What female lawyers don’t seem to realize is that women have unique skills and qualities that can lend themselves to a thoughtful, well-done jury selection. Though there may be more male trial lawyers, and they may have more trial experience, that does not mean that male lawyers are better at jury selection. Some of the best jury selections we have seen have been from female trial lawyers. We encourage female lawyers to lean into the advantages of their sex, the advantages of living life as a woman when facing a jury. 

Feminine advantage # 1: The ability to listen

Listening during jury selection is the most obvious and easiest attribute of a good jury selection, but the least done. Trial lawyers as a whole seem to find it hard to actually listen. Perhaps the years of learning to advocate and argue get in the way, but most lawyers in jury selection either talk over jurors, or blow past what they are really saying to get to whatever point the lawyer had in mind. Female trial lawyers, however, are built differently. 

Women are accustomed to compromising and considering multiple points, rather than bullying and taking over. There’s an ongoing joke online about how men will go to dinner with a friend and be unable to answer basic questions about the ongoings in that friend’s life afterward. (They broke up and you didn’t ask why or how he’s feeling? He’s moving and you didn’t ask where?) Women, of course, do not have this problem, and will leave dinner with a friend completely up to date not only on what happened, but the reasoning behind it and how their friend is feeling. 

This trend similarly plays out in jury selection. Asking questions and really getting to know jurors in a short amount of time requires pointed, open-ended questions. This skill is invaluable in jury selection. Sometimes, these questions address very sensitive or hot-button issues. Jurors hesitate to answer those questions if the person asking the questions is not really listening. They clam up or give short answers. Listening to jurors and really addressing what they say meaningfully, with consideration and concern, is the first step to gaining credibility with the jury. 

From a jury consultant’s perspective, however, listening also means something else. What are they really saying? What does it mean about the viewpoints you are looking for in your case? When you craft your voir dire – which you should, it should never be extemporaneous – you should have ideas of who is good or bad. Really, really listening to their answers is the first step to liking a juror, or attempting to get them off for cause. Sometimes two very different answers can seem very similar to a bad listener. 

In wrongful-death cases, jurors are often asked about wrongful-death damages. Some jurors say, “There is no price for a life” or “Nothing is high enough when someone dies.” Those sound very similar but mean very different things. Someone might mean, “I could never give money when someone dies,” or they could mean, “Death is precious, someone’s life is priceless” (which could be a very good juror). Good listening means active listening –  hearing them, taking it in, and then following up. “Wow, what an interesting point. What do you mean by that?”

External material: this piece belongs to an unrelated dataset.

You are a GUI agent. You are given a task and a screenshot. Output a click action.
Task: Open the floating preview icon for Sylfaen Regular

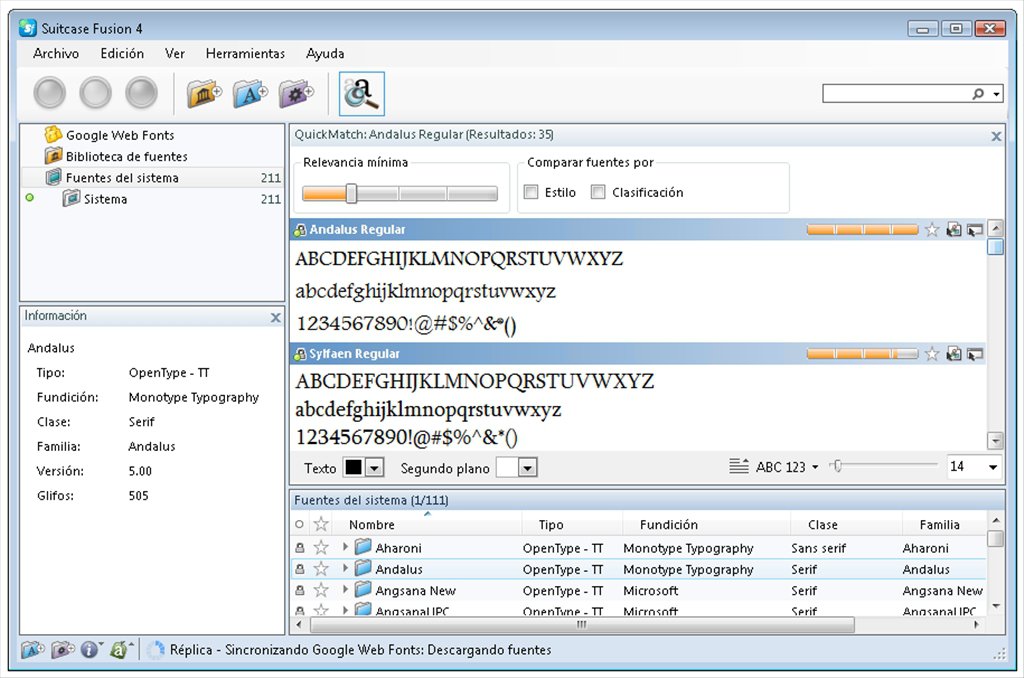(x=971, y=354)
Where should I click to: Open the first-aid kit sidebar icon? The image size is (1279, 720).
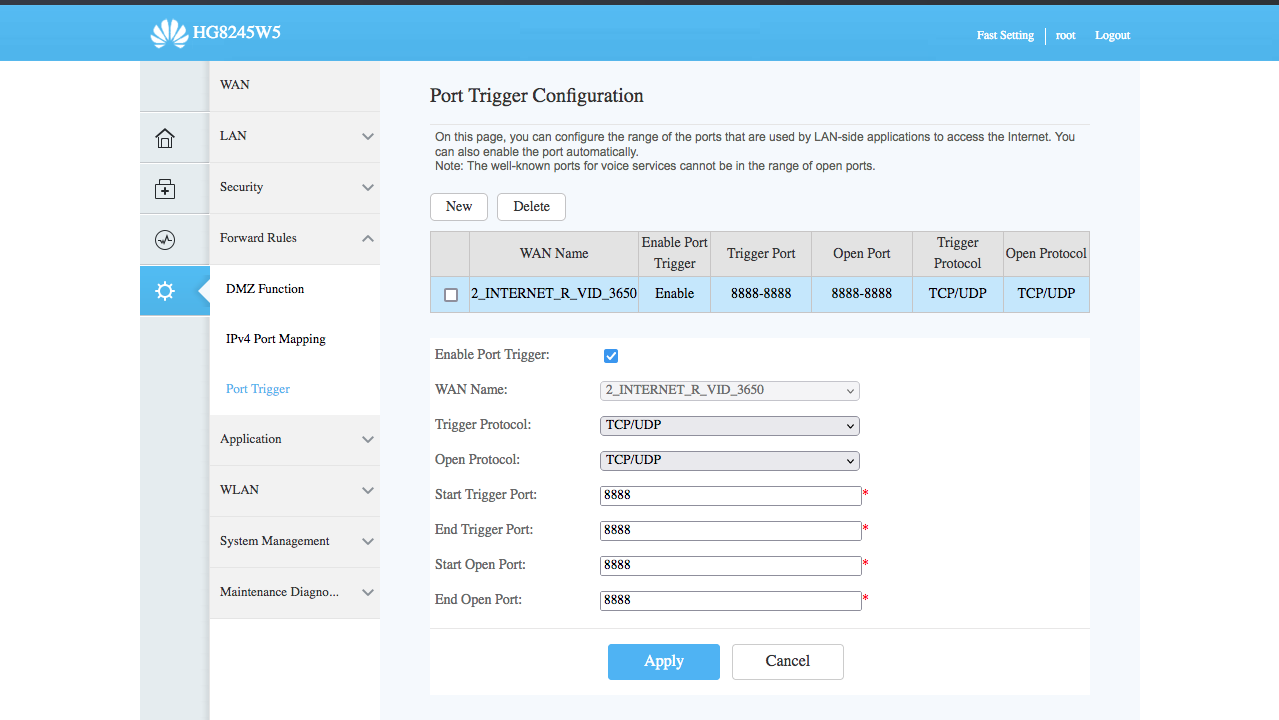pos(165,189)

Feminine advantage #2: The “mom card”

Playing the “mom card” seems like cheating, but why not? Lean into the fact that most people really love and communicate with their mom. Moms are warmth and acceptance. Moms also see and hear everything. This is an advantage that no male trial lawyers could compete with, no matter how hard they tried. When something bad happened in school, who did you call? When you had a problem with your friends, who did you talk to? When you were sick or hurt, who did you ask for? Moms are powerful. 

This is an unspoken advantage. Obviously, you are never to imply or state that you are a juror’s mom or to act like it in court. But, simply keep it in the back of your mind. Know that most jurors are more likely to open up to you and feel comfortable around you simply because you are a woman, especially with cases dealing with sensitive issues. 

The same goes for prepping your plaintiffs and making them feel comfortable. A warm smile when someone is being vulnerable, a soft thank you when someone opens up, these are all evocative of when a child has to come forward to their mom in a hard time, and it is a valuable asset in a trial which can be incredibly fraught with tension. 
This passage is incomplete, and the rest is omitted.